The universe began as an enormous breath being held.
Exhalation by Ted Chiang is a collection of nine stories ranging from 4 pages in length to 111. Therefore, I would not consider this a short story collection. Simply a collection of stories. This is Chiang’s second collection with the first being Stories of Your Life and Others, where the title story was the basis for the film Arrival.
Several of these stories have been published previously but a few make their debut in this collection. The story I was most looking forward to reading was “The Lifecycle of Software Objects.” I remembered seeing it was published as a novella back when I looked into Chiang’s bibliography after reading his first collection. I can’t remember why I didn’t pick it up at the time, but it added to my desire to get my hands on this collection.
Though I will admit that my favorite story in this collection ended up being either the title story “Exhalation” or “The Merchant and the Alchemist’s Gate” with “Anxiety Is the Dizziness of Freedom” and “Omphalos” as close seconds, all of the stories in this collection are worth a read.
I feel compelled to compare Chiang’s work to Philip K. Dick’s. Not because they both write science fiction, but because both of them write stories that linger.
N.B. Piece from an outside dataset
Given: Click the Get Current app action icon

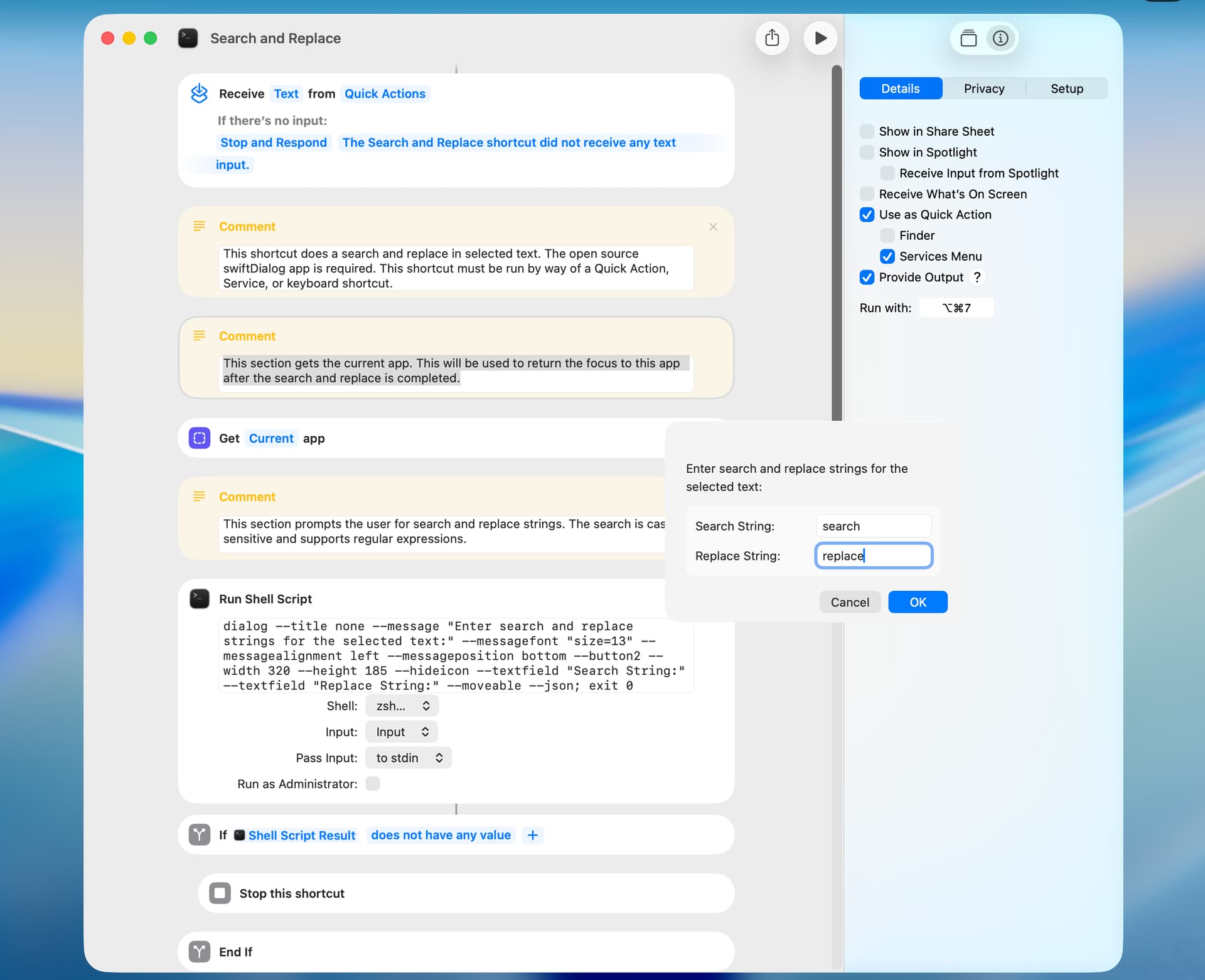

Stories that keep you thinking after you have read them. I think this is because they frame a story around a larger question. A story that provides glimpses of the question as you read. Their writing encourages me to ponder questions I haven’t considered. They often make me see something in a new way. And best of all, they inspire me to write stories of my own that may tackle bigger questions and hopefully keep the reader thinking after they finish the last page.
I was pleasantly surprised to find out that “Exhalation” was partly inspired by Dick’s story “The Electric Ant,” which Chiang states he had read as a teenager. I am a big fan of Dick’s work and I have become a fan of Chiang’s. I very much look forward to following his career and reading everything he produces.
I couldn’t help but notice a theme to this collection though. One I can’t quite explain with accuracy. The best I can do is say that many of the stories include some form of fatalism. They either question free will or question the reasoning behind our choices. None of this is done directly, which may be the genius of Chiang’s writing, but these might hint at the larger questions I mentioned earlier. There are story notes in the back of this collection that give brief insights into what inspired each story. It’s fun to see where he got some of these ideas, especially since some of them came from unexpected sources.
I hope you read one or two of Chiang’s stories to see if they interest you. I was hooked after the first one.